Aquella mañana el sol tardó en salir, quizá porque los gallos comenzaron a cantar más tarde, pensaron algunos. El amanecer tuvo que dejar los preámbulos rojizos y las sombras de las fachadas encaladas desaparecieron sin previo aviso. La noche había sido larga y en el pueblo los sonidos de la vigilia permanecieron amortiguados más de lo habitual, hasta que un torbellino surgió de cada casa, intentando emparejar los pasos de las costumbres con el de sus horarios.
Manuel, inmune al extraño efecto que se había apoderado del ambiente y a las carreras de sus vecinos, llegó a su casa. Como venía haciendo desde que su padre le enseñó el oficio, abrió su taller y colgó encima de la puerta un letrero de madera en el que se podía leer: «Luthier. Se afinan instrumentos y se crean melodías». Se sentó en su taburete y se puso a trabajar en la reconstrucción del laúd que un ermitaño le había traído hacía unas semanas. Aquel hombre no era lo que aparentaba ser, más bien, parecía un hechicero: sus ojos eran capaces de atravesar los pensamientos ajenos y Manuel lo supo cuando cruzaron sus miradas. Algo familiar se le escapaba, mas él no era adivino y su profesionalidad estaba por delante de cualquier enigma. Le pidió que pusiera todos los sentidos para que el instrumento sonara igual que antes de ser destruido. Sin duda era una misión difícil, pero si alguien tenía la habilidad de llevarla a cabo, era él. No en vano, ya había sacado de sus manos una flauta a la que consiguió amoldar las notas precisas para que un chico librase a un pueblo cercano de una plaga de ratones.
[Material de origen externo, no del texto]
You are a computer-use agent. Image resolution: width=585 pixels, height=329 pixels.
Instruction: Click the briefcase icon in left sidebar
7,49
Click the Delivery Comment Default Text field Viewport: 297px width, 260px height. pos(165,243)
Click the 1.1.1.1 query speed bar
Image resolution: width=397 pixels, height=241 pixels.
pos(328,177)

Al sonar las once en el reloj del ayuntamiento, la cadencia de su pulso aceleró el ritmo y se perdió en un mundo imaginario, hasta que unos golpecitos en la puerta lo sacaron de su ensueño. Abrió y allí estaba el motivo de sus desvelos. María venía con sus
cántaras de leche a despacharle el litro diario que él le pedía con el cuerpo embebido en un amor tan recatado, que apenas le salía un hilillo de voz. Ella le sirvió su leche y le sonrió, y todas las mariposas que vivían dentro de Manuel se pusieron a volar a la vez. Aquel efecto se iba apagando poco a poco; le duraba hasta que María doblaba la esquina para seguir su ruta.
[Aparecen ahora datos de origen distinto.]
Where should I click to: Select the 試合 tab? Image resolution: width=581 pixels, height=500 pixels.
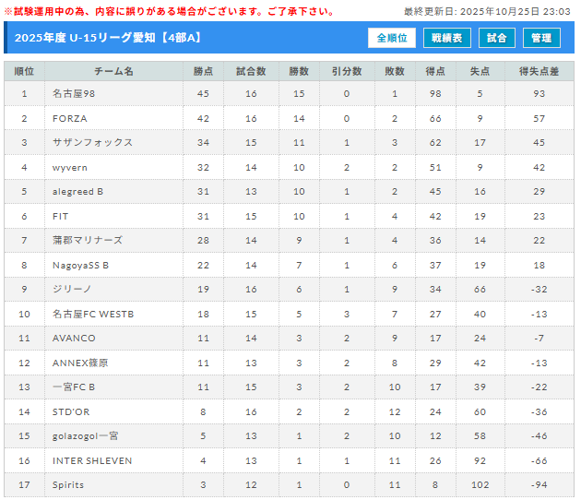[x=496, y=38]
Manuel se sentó de nuevo a reanudar su tarea sin fijarse en que un pequeño haz de luz se revolvía en la alacena.
María era un alma joven que siempre vestía con ropas claras, como la luz que desprendía, hasta que la muerte de su marido la encerró en unos rigurosos trajes negros que le hacían rozaduras en el alma. Aquel hombre había llegado a un acuerdo con sus padres: a cambio de unos cuartos y un papel firmado en el que les dejaba el pajar, las vacas y la lechería en herencia, María fue entregada en matrimonio. Ella, todo dulzura, guardaba en su interior el temperamento de una fiera salvaje cuando se le atacaba, y en la noche de bodas, al sentir muy cerca el aliento amargo del marido, sacó de su liguero un puñal. Se lo puso en la garganta y juró delante del crucifijo que coronaba la cama que si le rozaba alguna vez, las sábanas acabarían teñidas con su sangre. Romualdo se amilanó ante la determinación de aquellas palabras y hasta el día de su muerte durmió en la habitación de invitados. Con la mirada llena de asombro y vergüenza, le pidió que, para guardar las apariencias, se comportaran como una pareja bien avenida. María accedió ante los ruegos de aquel hombre, para evitar las habladurías con que ciertos vecinos envenenaban las vidas ajenas y engañaban el tedio de las suyas.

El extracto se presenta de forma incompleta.